PILIHANRAKYAT.ID, Probolinggo-Tim hukum korban dugaan perampasan sepeda motor menyoroti maraknya praktik debt collector (DC) yang dinilai merugikan masyarakat di Kabupaten Probolinggo. Dalam rapat dengar pendapat (RDP) bersama DPRD setempat, Rabu, 25 Februari 2026, mereka meminta aparat penegak hukum mengevaluasi pola penagihan di lapangan.
Pradipto Atmasunu selaku tim hukum korban menilai, praktik penyegatan kendaraan di jalan oleh oknum yang mengatasnamakan DC telah menimbulkan keresahan publik. “Kami berharap penegak hukum lebih paham dengan hukum, karena merugikan seseorang di jalan sudah melanggar undang-undang lalu lintas,” ujarnya dalam forum tersebut.
Ia menegaskan, penghentian atau penyitaan kendaraan di ruang publik seharusnya hanya dapat dilakukan oleh aparat berwenang sesuai ketentuan hukum. Karena itu, ia meminta aparat melakukan penertiban dan memastikan perusahaan pembiayaan menjalankan prosedur sesuai aturan.
Korban, Husen, dalam kesempatan yang sama menyampaikan kekecewaannya atas penanganan laporannya di Polres Probolinggo pada 2023. Ia mengaku sepeda motornya diambil karena keterlambatan cicilan, namun setelah melunasi kewajibannya, kendaraan tersebut tidak kembali. “Saya memang telat membayar cicilan, tapi setelah saya lunasi, motor tetap tidak ada.
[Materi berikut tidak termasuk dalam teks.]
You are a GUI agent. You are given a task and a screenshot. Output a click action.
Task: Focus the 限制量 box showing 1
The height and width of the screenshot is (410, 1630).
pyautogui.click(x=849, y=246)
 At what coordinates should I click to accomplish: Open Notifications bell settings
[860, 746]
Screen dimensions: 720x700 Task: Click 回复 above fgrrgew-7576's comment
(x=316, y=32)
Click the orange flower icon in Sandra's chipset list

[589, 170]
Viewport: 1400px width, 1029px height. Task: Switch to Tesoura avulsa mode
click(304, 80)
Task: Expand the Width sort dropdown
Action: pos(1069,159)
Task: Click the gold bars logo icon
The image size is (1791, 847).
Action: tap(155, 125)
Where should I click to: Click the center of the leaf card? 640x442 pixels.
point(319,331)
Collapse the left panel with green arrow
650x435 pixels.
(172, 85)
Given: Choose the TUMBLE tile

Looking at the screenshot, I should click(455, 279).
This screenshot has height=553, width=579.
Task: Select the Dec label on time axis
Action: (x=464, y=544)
Saya sudah melapor, tapi dihentikan karena dianggap kurang bukti,” katanya.
Menurut Husen, ia telah menunjukkan dokumen kendaraan dan bukti pelunasan dalam proses hukum yang ditempuhnya. Ia berharap ada peninjauan ulang agar persoalan yang dialaminya mendapatkan kejelasan.
Dalam RDP tersebut, tim hukum juga meminta kepolisian memanggil seluruh perusahaan finance di wilayah hukumnya untuk menyusun kesepakatan bersama mengenai mekanisme penagihan. Mereka menilai langkah itu penting guna mencegah konflik serupa terulang di tengah masyarakat.
Sejumlah anggota DPRD mendukung usulan tersebut dan mendorong adanya koordinasi antara kepolisian dan perusahaan pembiayaan. Sementara itu, pihak kepolisian menyatakan akan menindaklanjuti masukan yang disampaikan dalam forum sesuai kewenangan dan ketentuan hukum yang berlaku.